- TASK STATEMENT
Write down the lines exactly as they appear, from the one that contains "Viewport: 783px width, 1156px height." through the final line of the records, so that both ends are kept and no pictures come along.
TASK INPUT Start Marker
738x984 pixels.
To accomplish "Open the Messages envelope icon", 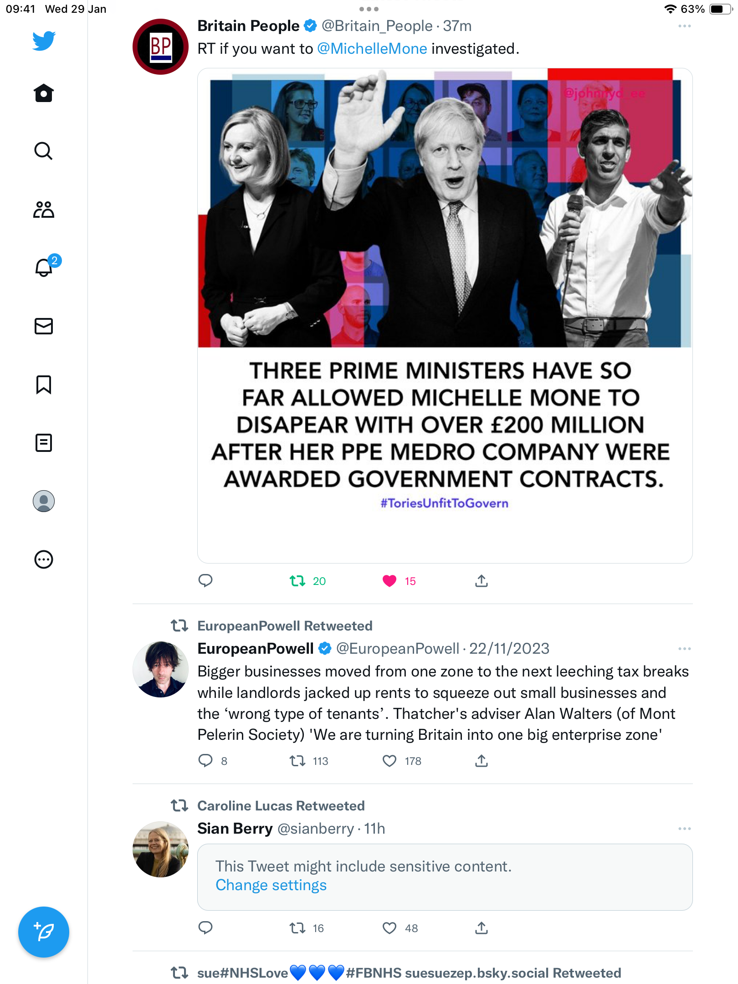I will point(44,326).
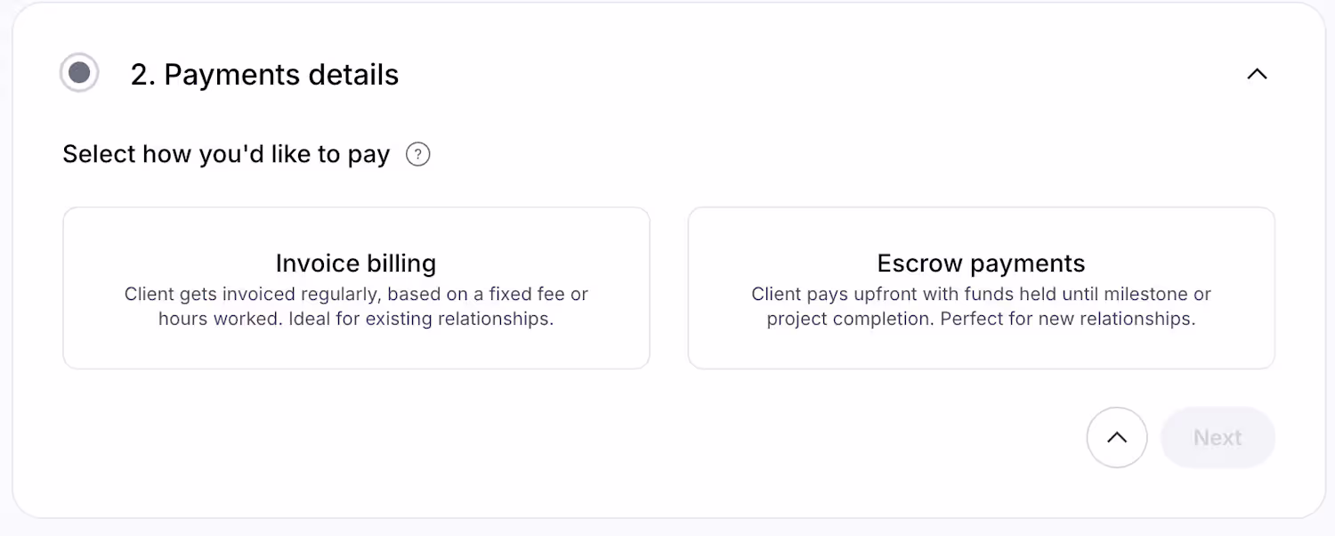Click the "Invoice billing" title text
The image size is (1335, 536).
(356, 264)
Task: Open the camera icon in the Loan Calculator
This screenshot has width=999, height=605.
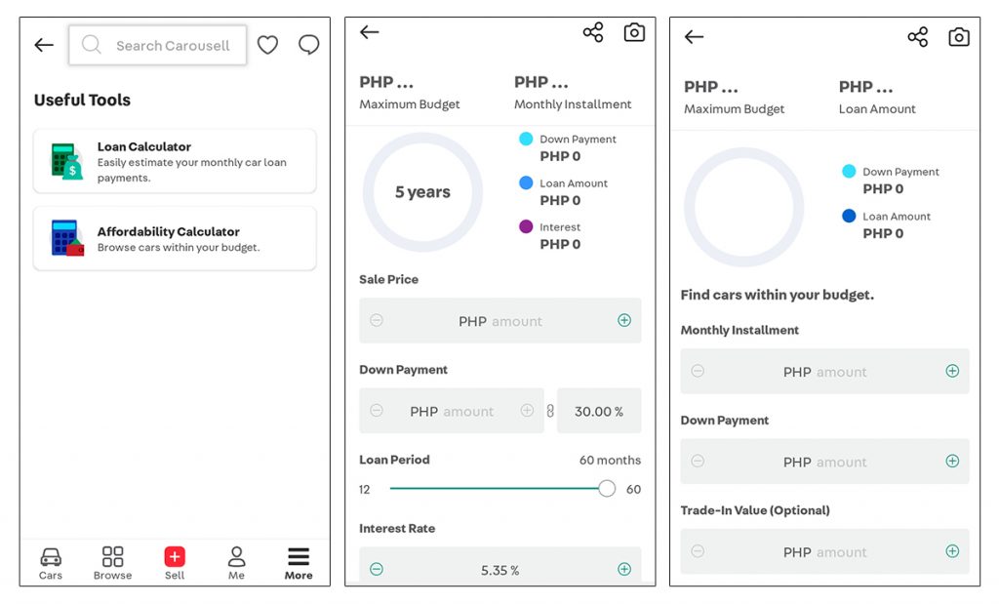Action: tap(634, 32)
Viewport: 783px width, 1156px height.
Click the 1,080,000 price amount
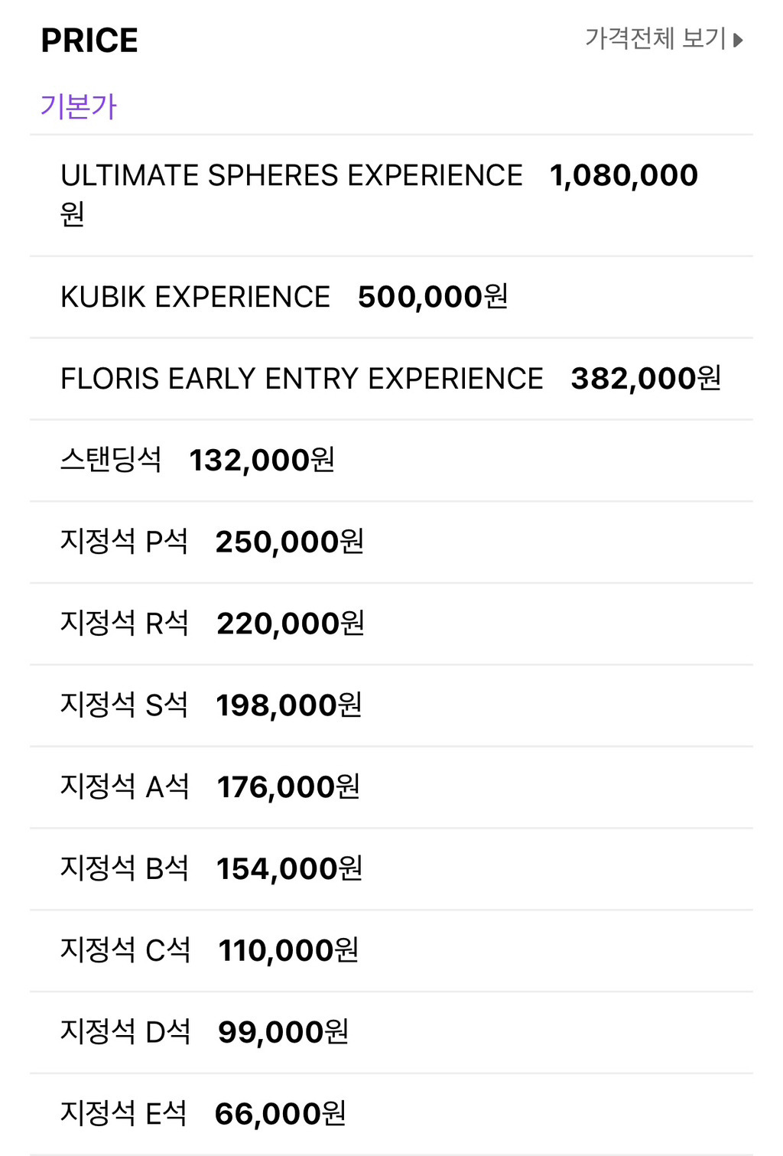623,175
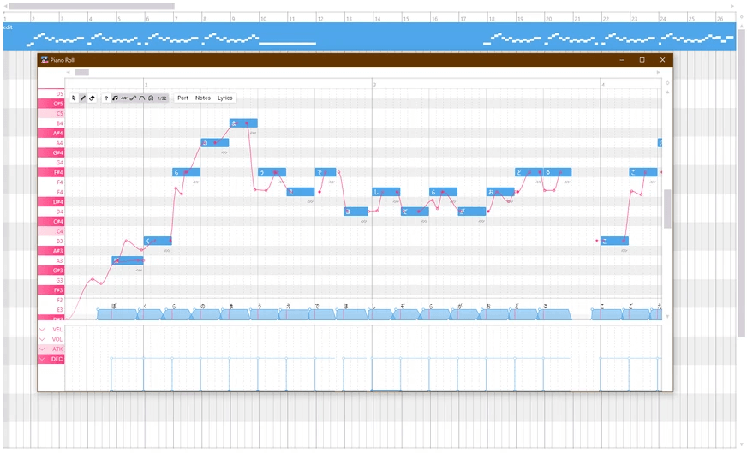The image size is (747, 459).
Task: Click the C4 piano key
Action: pos(51,231)
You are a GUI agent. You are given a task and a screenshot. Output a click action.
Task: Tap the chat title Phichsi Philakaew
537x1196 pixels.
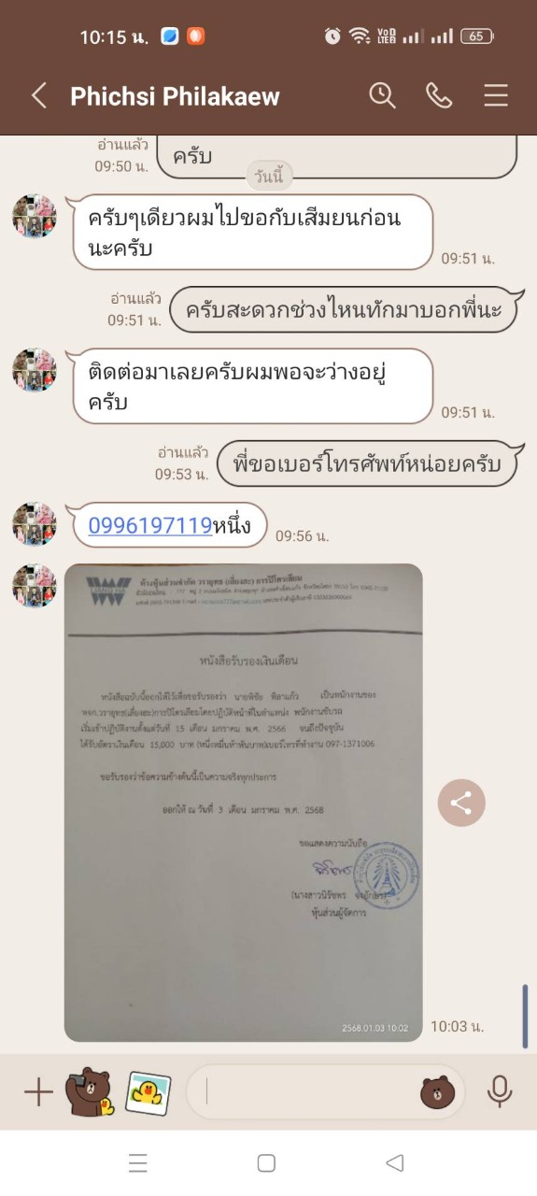point(175,95)
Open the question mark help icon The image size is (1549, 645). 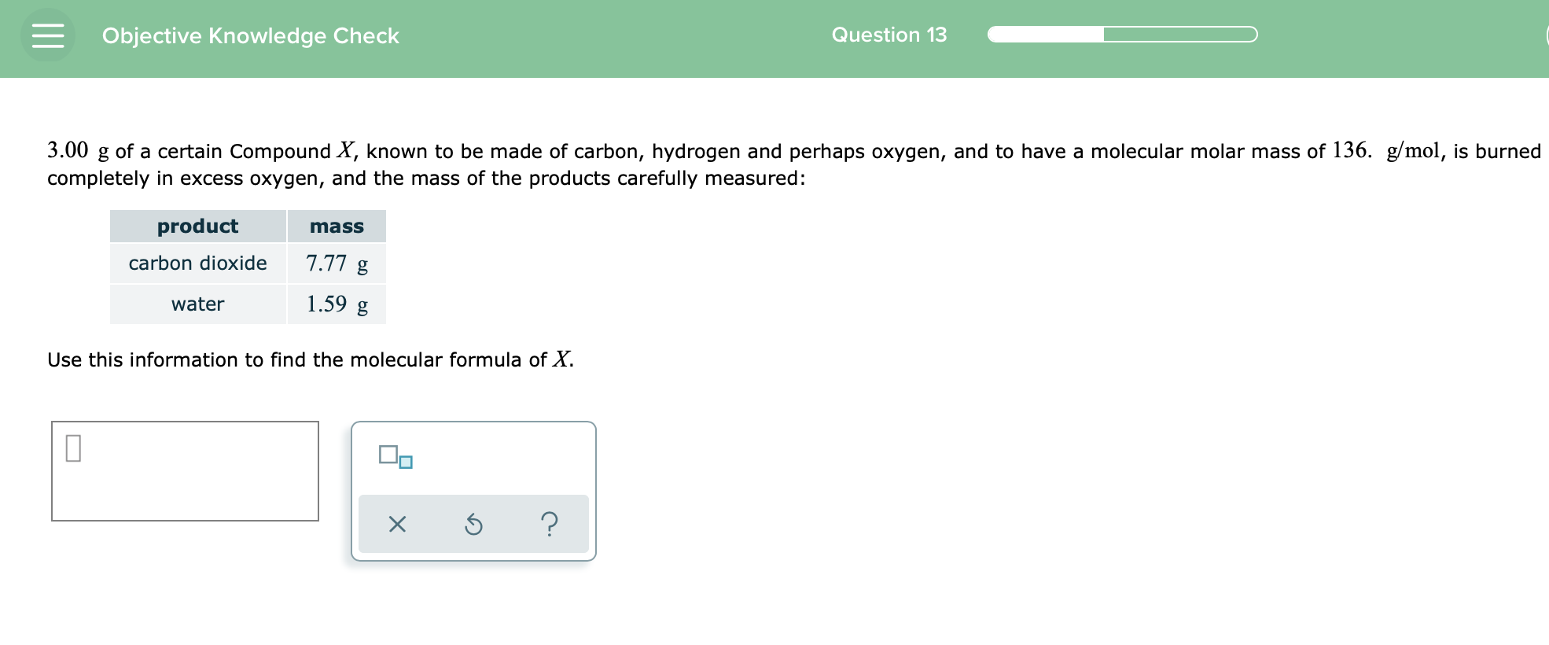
TASK INPUT End Marker
- ANSWER TO THIS EXERCISE
Viewport: 783px width, 1156px height.
Click the 1,080,000 price amount
623,175
The image size is (747, 459).
Task: Click the C4 piano key
Action: pos(51,231)
You are a GUI agent. You are given a task and a screenshot. Output a click action.
Task: Tap the chat title Phichsi Philakaew
537x1196 pixels.
point(175,95)
Open the question mark help icon The image size is (1549, 645). 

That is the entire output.